Bisogna avere il coraggio di mostrarsi per quello che siamo, infimi e immensi. Questo è il tempo dell’immenso, la medietà non esiste, è una patina con cui molti si rivestono per nascondersi. Tendo a pensare che ogni individuo è un abisso, una voragine in cui il bene e il male si prendono a calci. C’è una furia in ogni vita e bisogna portarla in superficie. Il mio sogno è fare il festival degli anonimi, invitare solo persone che non conosce nessuno. Magari prima o poi ci riesco, dovrei trovare qualche finanziatore che sfugge al ricatto della fama.

La paesologia mette l’accento sui luoghi sgraziati, sui luoghi che fanno luce da soli. Aliano sarebbe un luogo luminoso anche se non ci fosse nessun essere umano dentro. La forza di questo luogo viene dal suo avere poca vita intorno.

La festa della paesologia dice addio anche a un certo modo di stare a sinistra, tutto centrato sull’opinionismo a costo zero. Mi piacciono i percettivi, gli attenti, quelli che prima di dire il male provano a dire il bene. E per fare questo bisogna lavorare di più perché il bene è raro e sfuggente.

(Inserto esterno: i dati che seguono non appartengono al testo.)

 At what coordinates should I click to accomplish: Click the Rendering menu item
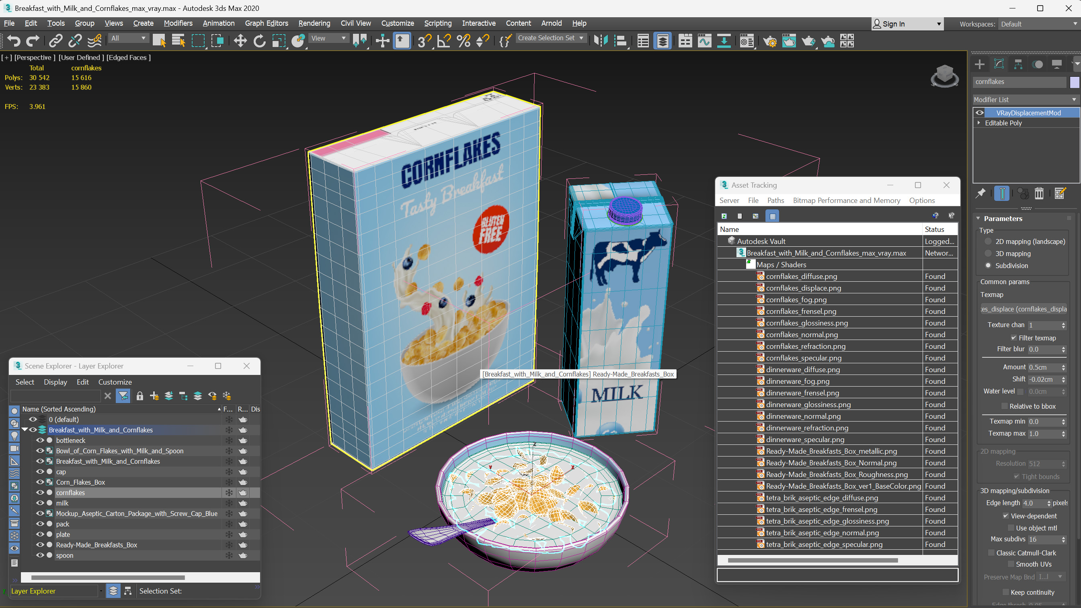tap(314, 23)
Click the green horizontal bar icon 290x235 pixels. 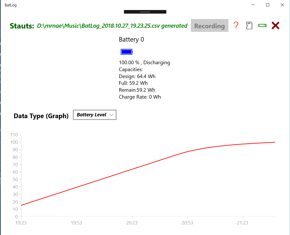coord(262,25)
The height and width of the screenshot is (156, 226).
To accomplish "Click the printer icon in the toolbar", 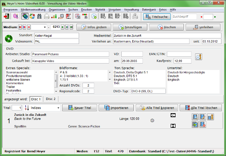I will 46,16.
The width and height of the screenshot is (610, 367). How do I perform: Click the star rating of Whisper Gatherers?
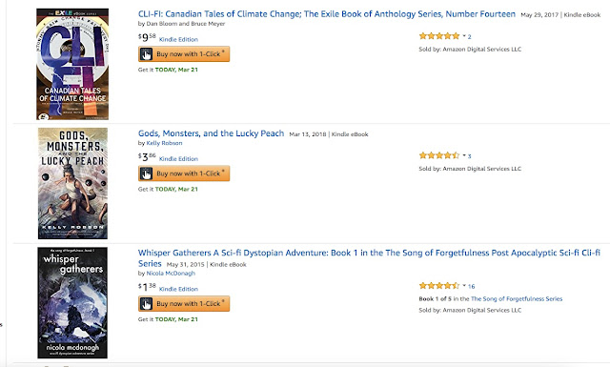[439, 286]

Ad Aliano si capisce benissimo che il canto e la poesia stanno un passo avanti rispetto ai ragionamenti rinsecchiti. Il secolo che abbiamo davanti non sappiamo che strada può prendere, per ora è il caso di aver cura della bellezza che si è salvata dal diluvio della modernità. Dunque, la prima cosa da fare è parteggiare per le colline, per i cani, per i baci, parteggiare per le albe, per chi cammina, riunirsi per leggere un libro, per sentire un suonatore di fisarmonica, per zappare un orto, per raccogliere l’uva di una vigna. Ecco le assemblee del nuovo secolo. La sinistra si rifonda qui, si rifonda nei luoghi dove si ripianta il grano buono, si potano gli ulivi con cura, si dà foraggio buono alle mucche. Ecco le tracce di una politica che parte dalla natura, ogni cosa che abbiamo tra le mani viene dalla terra prima che da una fabbrica.

La festa paesologica produce felicità in luoghi che di norma sono affranti, luoghi in cui si cresce con l’idea della fuga. Questo è il tempo di restare dove si nasce, è il tempo di credere ai paesaggi che ci hanno formato, perché se siamo qualcosa è dentro l’aria che abbiamo respirato.

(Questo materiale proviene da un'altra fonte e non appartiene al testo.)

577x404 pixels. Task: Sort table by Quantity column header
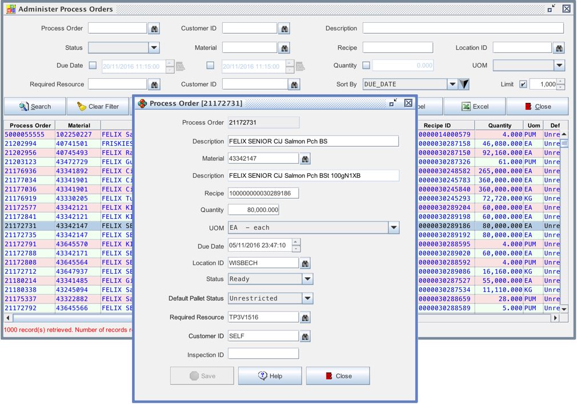[499, 125]
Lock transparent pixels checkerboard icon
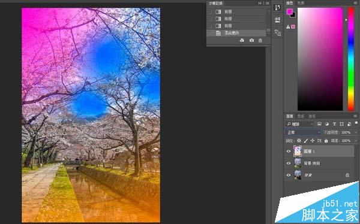 coord(299,141)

L’alfabeto è continuamente da rivedere. Personalmente non credo più neppure alla letteratura. Credo a qualche pagina, credo a qualche frase, ma la letteratura si è arenata, non toglie e non aggiunge, è un treno d’ombre su un binario morto. La festa della paesologia è il mio libro, un libro scritto con i corpi dei visitatori e degli artisti invitati, con il corpo degli abitanti del paese. Chiamo questi intrecci comunità provvisorie.

La festa mette insieme persone assai lontane tra di loro, ma le persone quando danno il meglio di sé un po’ si avvicinano. Il senso della festa sta tutto in questo clima in cui ognuno dà il meglio. Ad Aliano è tutto un fiorire di abbracci, gli abbracci che mi hanno tenuto sveglio a oltranza per sei giorni.

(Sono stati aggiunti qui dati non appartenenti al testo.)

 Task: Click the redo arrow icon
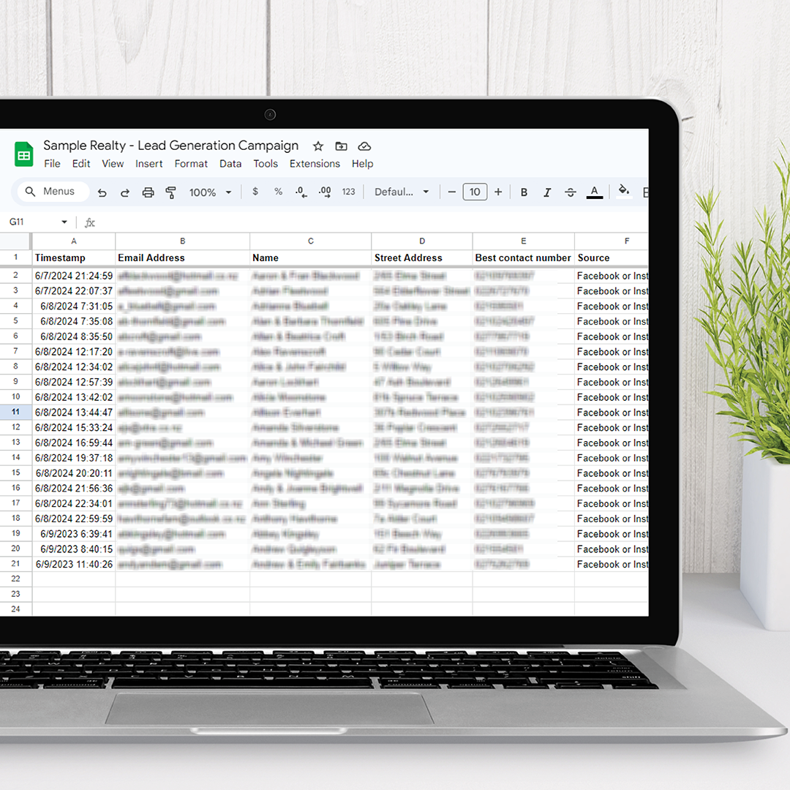(x=125, y=192)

C’è soprattutto una visione, ho capito prima di altri che in certi luoghi del Sud oggi si può concepire qualcosa di nuovo. Ho capito che la mia scrittura doveva essere agganciata a delle azioni di militanza collettiva, una militanza festosa, lontana dal grigiore di chi vive sotto la dittatura del problema. In realtà il mondo è già bene accordato ovunque, il problema di solito lo aggiungiamo noi. Con questo punto di vista si possono fare tante cose belle, non solo la festa della paesologia. Dunque, mettiamoci al lavoro fuori dal piombo dei discorsi. Sa di polvere il mondo di chi parla e non crede. Ora c’è da credere in chi crede e guarda.